L+M Development Partners and CIM Group have revealed preliminary plans for two 60-plus-story towers along the Two Bridges waterfront on the Lower East Side (h/t The Lo-Down). The 798- and 728-foot skyscrapers will join Extell’s 800-foot One Manhattan Square, JDS Development Group’s 900-foot tower, and Starrett Corp.’s forthcoming development in a traditionally mixed-income area just north of the Brooklyn Bridge that’s experiencing a spate of new high-end residential development.
The towers will rise on the site of a parking lot adjacent to Lands End II, the 490-apartment Section 8 housing development on Cherry Street also owned by L+M, and are anticipated to include 1,350 apartments of which 338 will be permanently affordable. (No, there won’t be a poor door.)
In addition, the developers plan to bring ground-floor retail and public landscaped outdoor space including ADA-compliant play areas and a lawn for lounging and recreation to the project’s surrounds. TLD notes that two design workshops will be held early next year to solicit feedback from the community about the outdoor amenities.
Handel Architects is still working on finalizing the design for the site, but have revealed technical drawings that give a sense of what’s coming. As of now, the towers are set to rise 69 and 62 stories, but that may change as the plans are finessed. What’s known definitively is that the two towers will be set 60 feet apart at their base and will be joined by a single lobby.
The development team is aware of the rapidly-changing status of the Two Bridges area. “We own the Cherry Street buildings, we own the development site. We want both properties to be successful,” associate director of L+M, Katherine Kelman, told TLD. “We are using the new building as an opportunity to make improvements to the Cherry Street properties, as well, and to improve the quality of life on the block for existing residents and new residents.”
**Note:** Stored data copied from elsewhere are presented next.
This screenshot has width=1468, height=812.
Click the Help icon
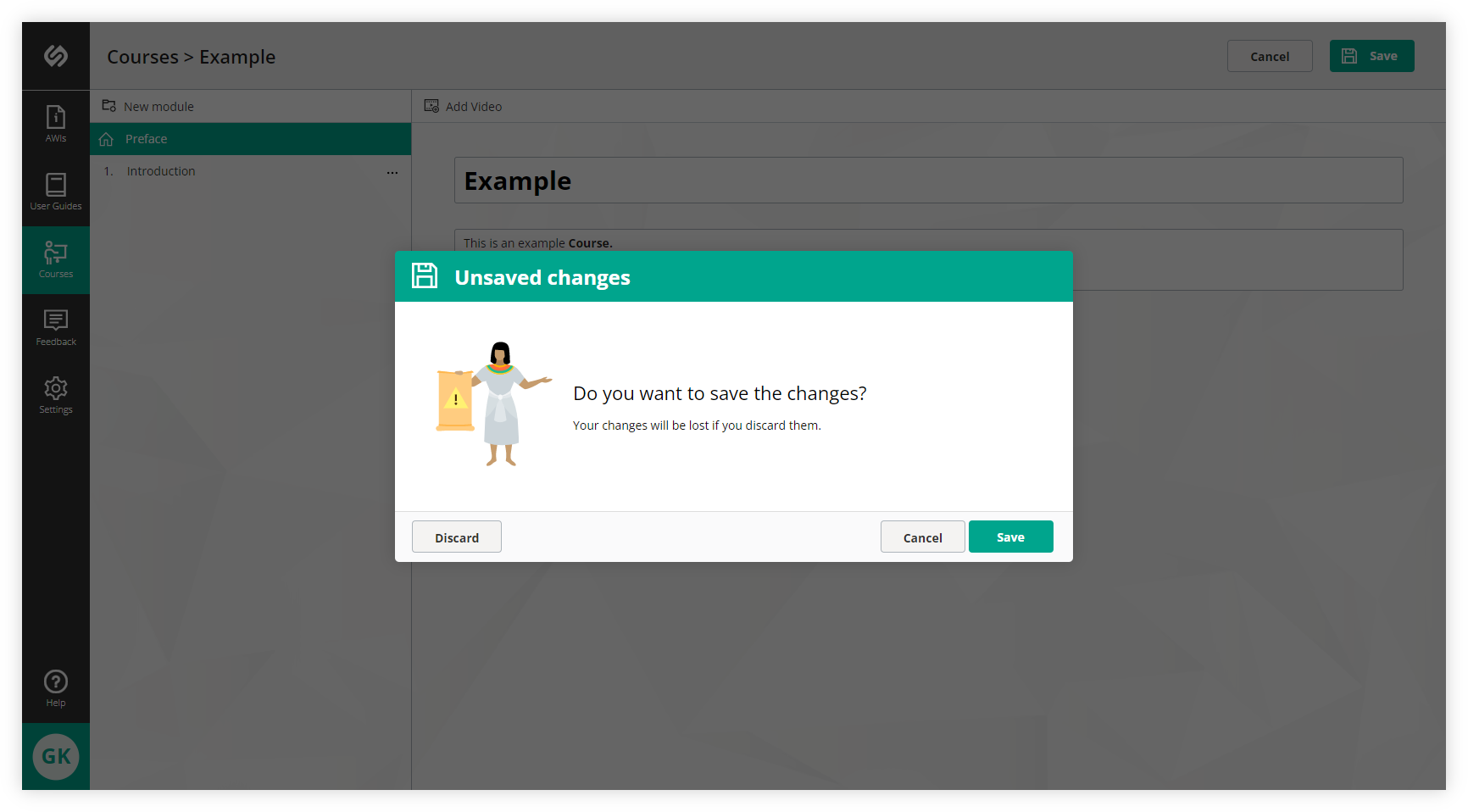pos(55,687)
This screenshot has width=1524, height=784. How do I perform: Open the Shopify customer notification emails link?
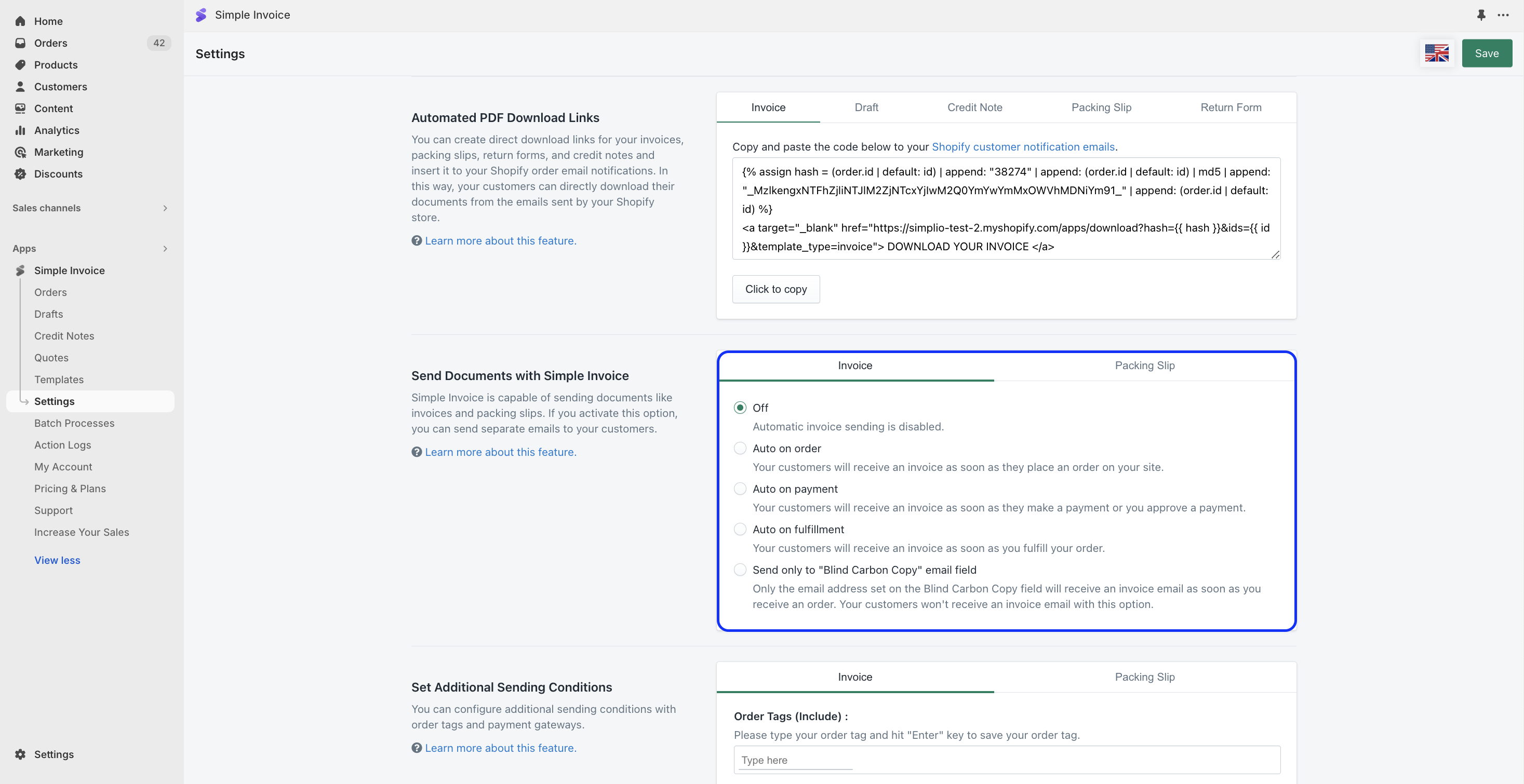coord(1023,146)
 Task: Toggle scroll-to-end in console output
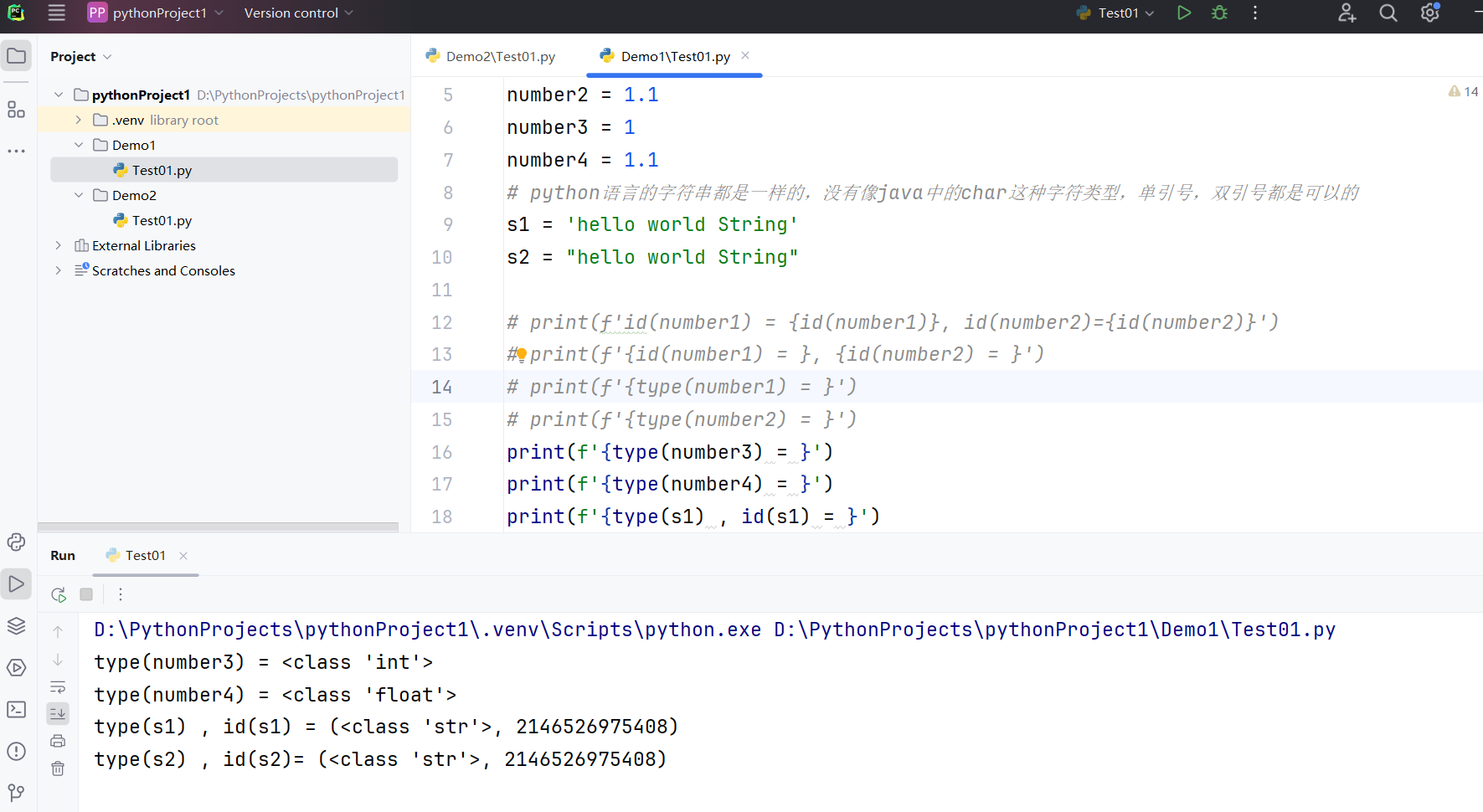(58, 713)
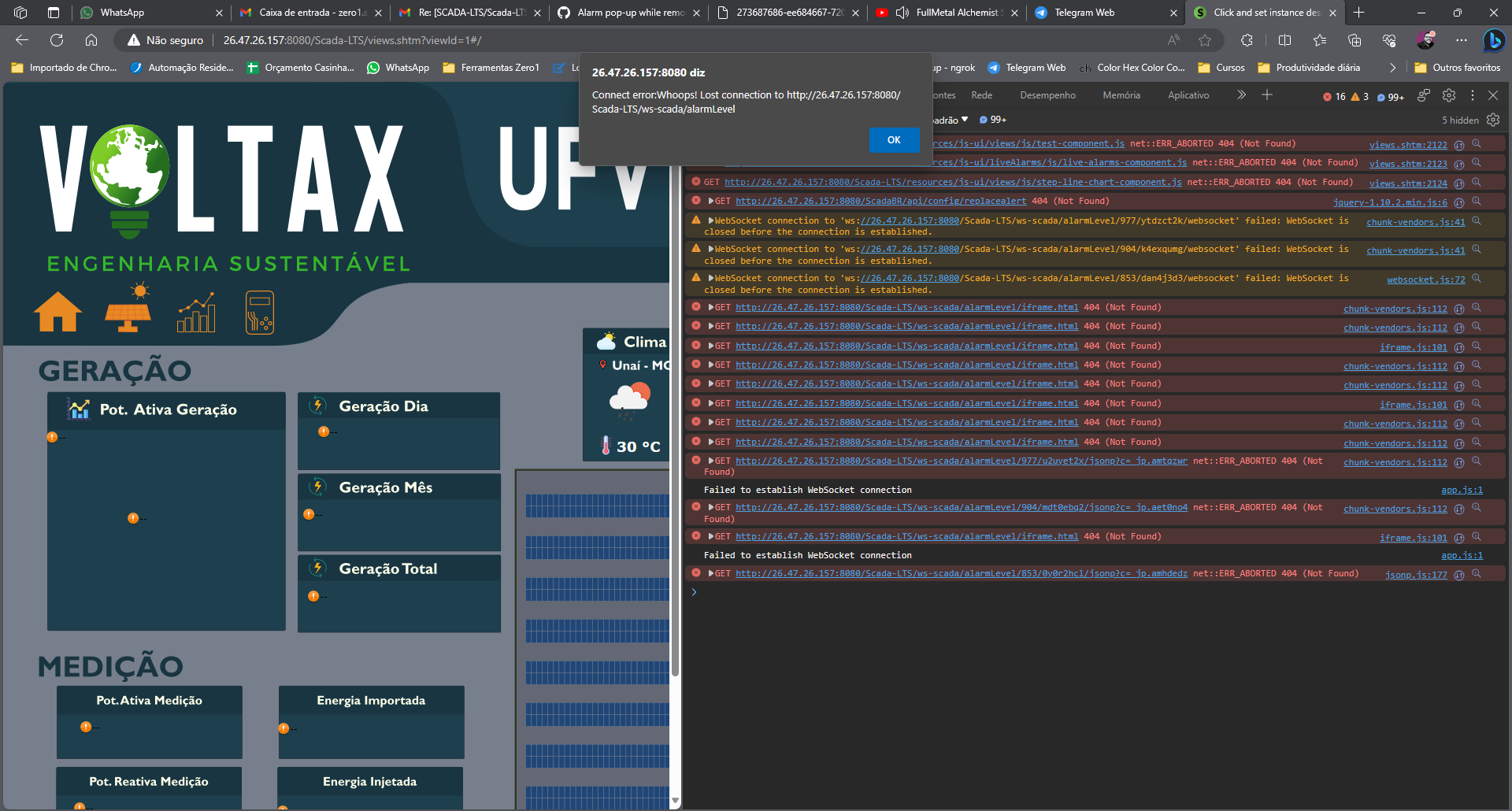Open the padrão log levels dropdown
Image resolution: width=1512 pixels, height=811 pixels.
click(950, 120)
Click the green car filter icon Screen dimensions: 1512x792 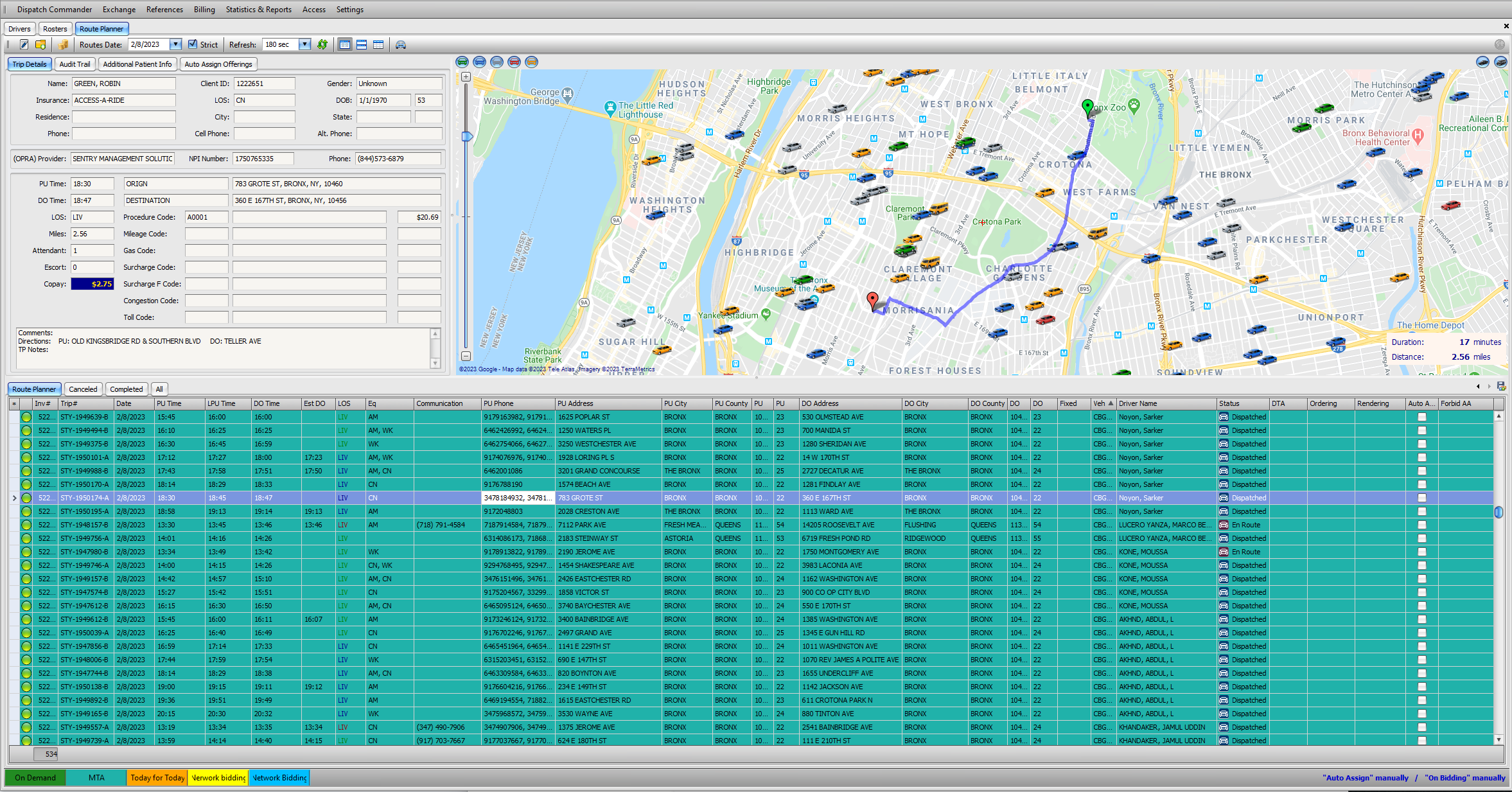(x=462, y=62)
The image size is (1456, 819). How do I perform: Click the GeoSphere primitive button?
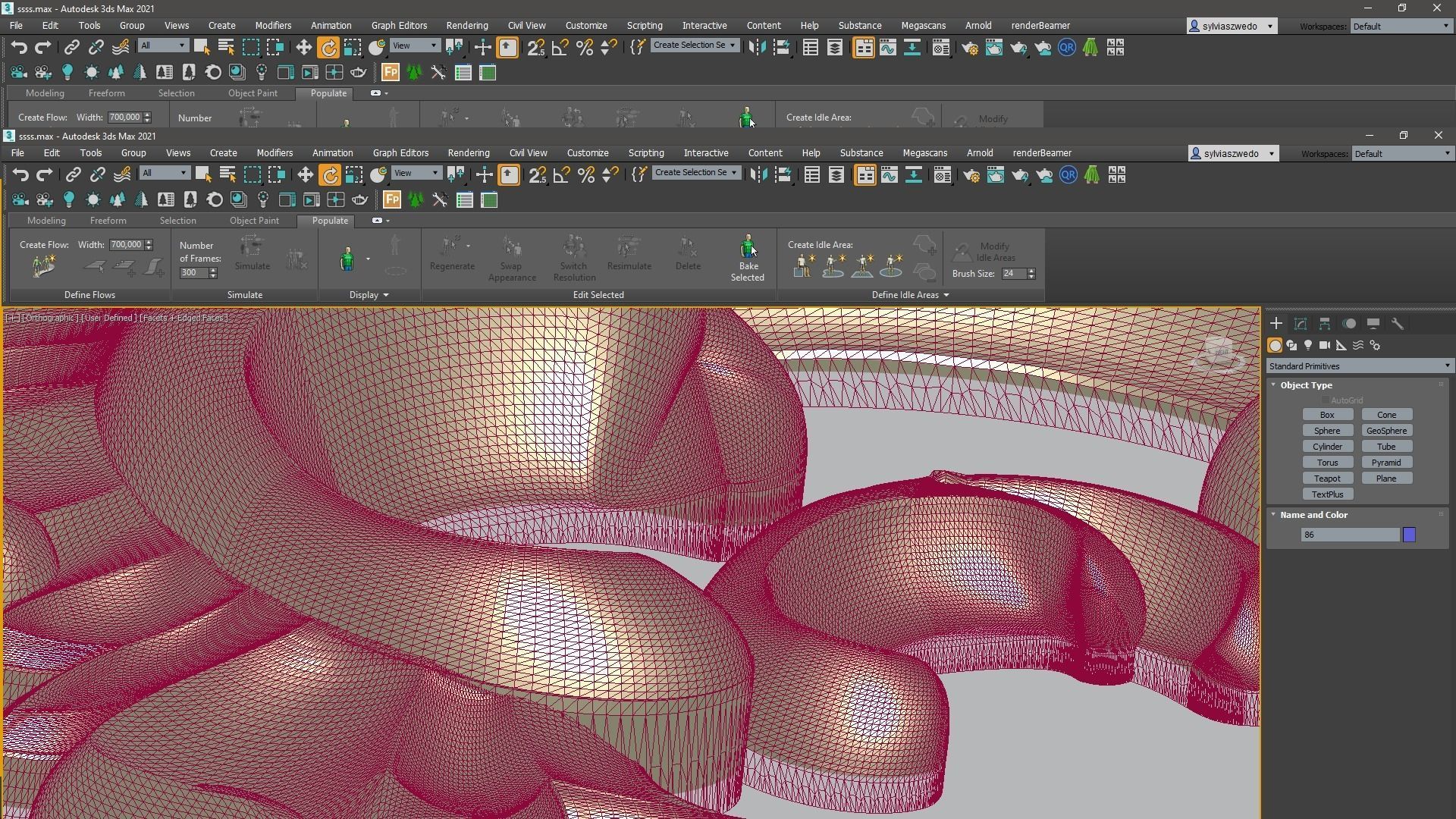click(x=1386, y=431)
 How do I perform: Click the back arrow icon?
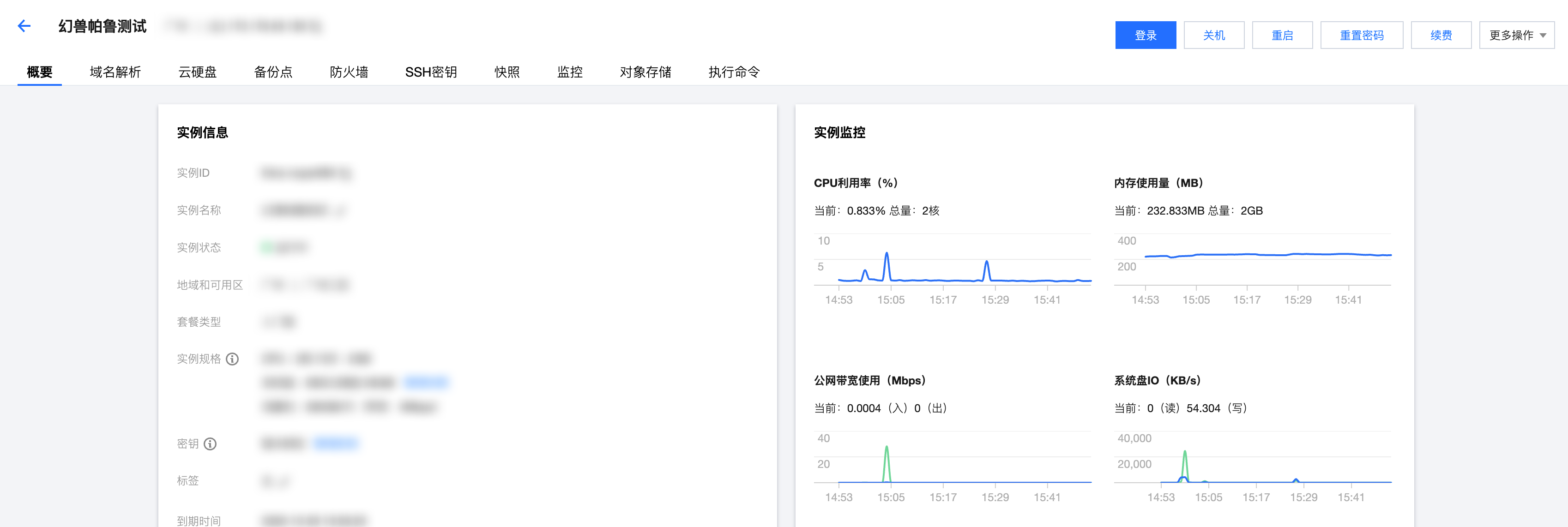24,25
Although a noble effort, there will be some major drawbacks for current residents of Lands End II. Some 100 apartments in the buildings that face out to the East River will lose their views with the new development. The developers downplay the impact by noting that the apartments that will be affected also have exposures to the east and west (because of Manhattan’s orientation, the vantage to the East River here actually points south).
The development site and Lands End II will both incorporate resiliency standards; the new project will be elevated above the 100-year floodplain, and the developers are looking at bringing earthen berms, flood walls, and temporary flood protection gates to Lands End II. The 103 surface parking spaces that will be lost to the new development will be replaced with underground parking. The Lands End II community room will be relocated in the new development at 275 Cherry Street.
The entire Two Bridges area will undergo an environmental assessment next year that will address community concerns about new development. L+M and CIM, for their part, say they want to stay engaged with the community throughout the development process. “Recognizing that we own the adjacent buildings is a really important thing because we want to be really good landlords and good management companies that recognize the needs of our existing residents,” Alex Kafenbaum of CIM Group told TLD.
The developers hope to begin construction in 2018, following the environmental assessment and City Planning approvals process.